Natural Gas Price Surges Most Since October as Warmer Months Approach
Feb 27, 2023
U.S. natural gas prices (/NG) surged over 10% on Friday in the biggest single-day gain since October as extreme weather roiled the energy market. Henry Hub prices started tracking higher on Wednesday after briefly falling below $2.00 per million British thermal units (MMBtu) for the first time since September 2020.
An extreme weather event in the Western United States, specifically Southern California, where blizzard warnings are being issued for the first time in recorded history, is causing regional spot prices to diverge sharply from Henry Hub benchmark prices. That divergence is likely influencing the broader benchmark, as abrupt increases in demand is pressuring supply elsewhere in the country.
Still, prices remain about 80% lower from August, when prices were at the highest on record, mostly because of the unusual import demand facing the United States from Europe, where a war with Ukraine and Western sanctions on Russia has transformed the pre-war flow of energy products.
Does Friday’s price action suggest a trend reversal to the upside? It’s unlikely. Prices have declined for about six months despite Russia cutting off most of its gas to Europe. Unusually mild weather across the United States and Europe allowed the stockpiling of inventory to hold above seasonally historical averages.
In fact, inventory levels in the United States are holding above the 1-year and 5-year averages. The U.S. Energy Information Administration (EIA) revealed that stocks ending on February 17 were 395 billion cubic feet (BCF) higher than this time last year and 289 Bcf higher than the five-year average.
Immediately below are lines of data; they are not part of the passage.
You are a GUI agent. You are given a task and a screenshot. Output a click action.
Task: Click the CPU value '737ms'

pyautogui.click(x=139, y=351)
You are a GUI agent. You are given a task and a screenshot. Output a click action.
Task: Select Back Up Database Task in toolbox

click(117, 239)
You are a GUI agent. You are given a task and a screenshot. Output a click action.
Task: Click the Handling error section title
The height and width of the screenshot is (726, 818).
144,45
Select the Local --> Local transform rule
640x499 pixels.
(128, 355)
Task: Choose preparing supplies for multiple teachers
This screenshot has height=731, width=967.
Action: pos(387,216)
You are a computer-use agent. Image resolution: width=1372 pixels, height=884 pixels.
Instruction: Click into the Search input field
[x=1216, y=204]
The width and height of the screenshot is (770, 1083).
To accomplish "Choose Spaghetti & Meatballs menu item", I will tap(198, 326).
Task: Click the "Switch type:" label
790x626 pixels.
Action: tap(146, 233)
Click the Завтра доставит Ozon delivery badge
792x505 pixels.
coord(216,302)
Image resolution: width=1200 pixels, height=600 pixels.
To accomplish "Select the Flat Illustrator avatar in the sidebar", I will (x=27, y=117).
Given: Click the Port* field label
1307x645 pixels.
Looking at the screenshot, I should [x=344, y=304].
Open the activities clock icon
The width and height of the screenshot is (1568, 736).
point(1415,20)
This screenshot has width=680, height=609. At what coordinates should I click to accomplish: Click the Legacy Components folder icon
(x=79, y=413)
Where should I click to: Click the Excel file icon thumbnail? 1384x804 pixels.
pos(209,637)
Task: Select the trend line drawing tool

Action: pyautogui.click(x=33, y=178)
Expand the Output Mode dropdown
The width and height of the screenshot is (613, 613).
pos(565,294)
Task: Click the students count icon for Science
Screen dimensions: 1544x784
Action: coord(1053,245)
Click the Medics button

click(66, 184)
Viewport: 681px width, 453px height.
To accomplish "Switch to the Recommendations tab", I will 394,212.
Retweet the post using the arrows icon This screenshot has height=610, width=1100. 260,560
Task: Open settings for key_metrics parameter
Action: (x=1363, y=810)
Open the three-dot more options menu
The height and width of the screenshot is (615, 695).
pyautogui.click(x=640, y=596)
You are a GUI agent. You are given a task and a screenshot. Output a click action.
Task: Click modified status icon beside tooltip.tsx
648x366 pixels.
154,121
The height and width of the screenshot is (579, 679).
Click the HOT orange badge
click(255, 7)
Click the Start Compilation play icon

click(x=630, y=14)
This comes shortly before the injection season starts, which is when demand falls so low that storage levels typically rise until October.
Natural gas prices remain volatile, with an IV rank (IVR) recently ranging around the 50 to 90 levels over the past month. While some may see the $2.00 price level as a suspected bottom holding psychological support, the volatile nature of price action makes a directional position risky. Neutral strategies to capture increases in volatility, such as straddles or strangles, could offer another route to play price action, although volatility contractions or expansions can still threaten these trades.